*Given instruction*. Copy the records below word for word, beginning with their first line and ending with the line that contains "point(196,119)". Include both of those lines.

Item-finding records
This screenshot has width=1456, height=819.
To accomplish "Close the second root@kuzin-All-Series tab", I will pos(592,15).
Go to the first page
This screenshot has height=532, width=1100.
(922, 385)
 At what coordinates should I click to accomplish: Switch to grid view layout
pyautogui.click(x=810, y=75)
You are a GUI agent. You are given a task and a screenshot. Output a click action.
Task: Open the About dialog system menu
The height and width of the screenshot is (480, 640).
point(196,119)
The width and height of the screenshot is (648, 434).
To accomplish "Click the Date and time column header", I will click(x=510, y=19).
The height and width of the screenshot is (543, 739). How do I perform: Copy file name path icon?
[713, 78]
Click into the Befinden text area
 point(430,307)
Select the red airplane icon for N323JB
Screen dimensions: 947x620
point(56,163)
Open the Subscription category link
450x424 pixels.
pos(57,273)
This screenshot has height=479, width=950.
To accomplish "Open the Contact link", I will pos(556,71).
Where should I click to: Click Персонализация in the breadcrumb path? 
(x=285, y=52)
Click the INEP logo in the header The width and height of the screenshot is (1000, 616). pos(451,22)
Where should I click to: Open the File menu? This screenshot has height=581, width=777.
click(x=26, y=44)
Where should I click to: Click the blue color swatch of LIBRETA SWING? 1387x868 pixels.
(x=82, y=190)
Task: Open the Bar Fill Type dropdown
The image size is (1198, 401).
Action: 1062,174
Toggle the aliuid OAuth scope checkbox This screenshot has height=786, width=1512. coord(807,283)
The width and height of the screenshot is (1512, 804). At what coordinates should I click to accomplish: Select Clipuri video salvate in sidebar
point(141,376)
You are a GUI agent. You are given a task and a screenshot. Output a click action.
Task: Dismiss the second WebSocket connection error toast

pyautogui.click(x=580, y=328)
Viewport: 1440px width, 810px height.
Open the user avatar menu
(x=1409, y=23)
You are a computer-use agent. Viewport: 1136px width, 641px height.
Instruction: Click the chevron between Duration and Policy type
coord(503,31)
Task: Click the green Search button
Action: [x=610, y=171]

*Task solution*.
This screenshot has width=1456, height=819.
To accomplish "Close the second root@kuzin-All-Series tab", I will pos(592,15).
Go to the first page
This screenshot has height=532, width=1100.
(922, 385)
 At what coordinates should I click to accomplish: Switch to grid view layout
pyautogui.click(x=810, y=75)
You are a GUI agent. You are given a task and a screenshot. Output a click action.
Task: Open the About dialog system menu
The height and width of the screenshot is (480, 640).
point(196,119)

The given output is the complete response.